====== Data listing ======

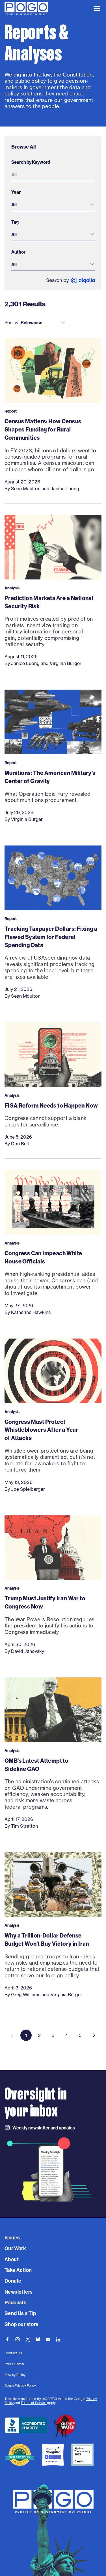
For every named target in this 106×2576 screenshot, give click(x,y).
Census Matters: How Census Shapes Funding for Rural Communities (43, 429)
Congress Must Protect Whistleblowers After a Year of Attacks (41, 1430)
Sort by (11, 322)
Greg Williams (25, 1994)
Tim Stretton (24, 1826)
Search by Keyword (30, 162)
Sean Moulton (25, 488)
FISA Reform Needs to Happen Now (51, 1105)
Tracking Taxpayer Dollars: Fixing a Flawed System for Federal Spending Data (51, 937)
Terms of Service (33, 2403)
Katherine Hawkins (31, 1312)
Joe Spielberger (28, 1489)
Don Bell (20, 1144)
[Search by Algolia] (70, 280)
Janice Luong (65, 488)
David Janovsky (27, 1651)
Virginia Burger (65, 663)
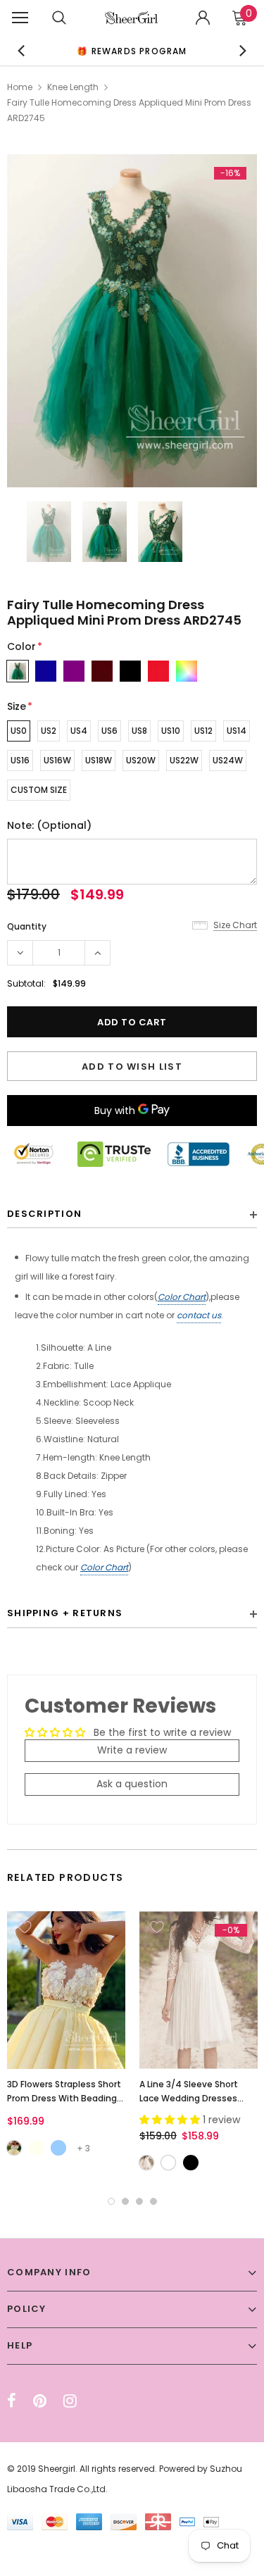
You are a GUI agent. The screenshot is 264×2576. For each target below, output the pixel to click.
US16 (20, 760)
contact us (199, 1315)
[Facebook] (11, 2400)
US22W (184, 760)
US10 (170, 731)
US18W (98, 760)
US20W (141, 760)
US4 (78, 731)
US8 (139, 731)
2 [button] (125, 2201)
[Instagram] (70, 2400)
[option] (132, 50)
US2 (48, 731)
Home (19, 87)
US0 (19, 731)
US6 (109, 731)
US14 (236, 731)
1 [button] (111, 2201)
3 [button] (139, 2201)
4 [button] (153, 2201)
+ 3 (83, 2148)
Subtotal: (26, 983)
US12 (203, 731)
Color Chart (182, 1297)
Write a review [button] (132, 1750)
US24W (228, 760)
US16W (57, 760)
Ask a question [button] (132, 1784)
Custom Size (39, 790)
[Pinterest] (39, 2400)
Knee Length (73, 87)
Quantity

======

§ **Work request**
For the word "button", report how many lines of the records contain it; respond with the number only.

§ **Finished exercise**
6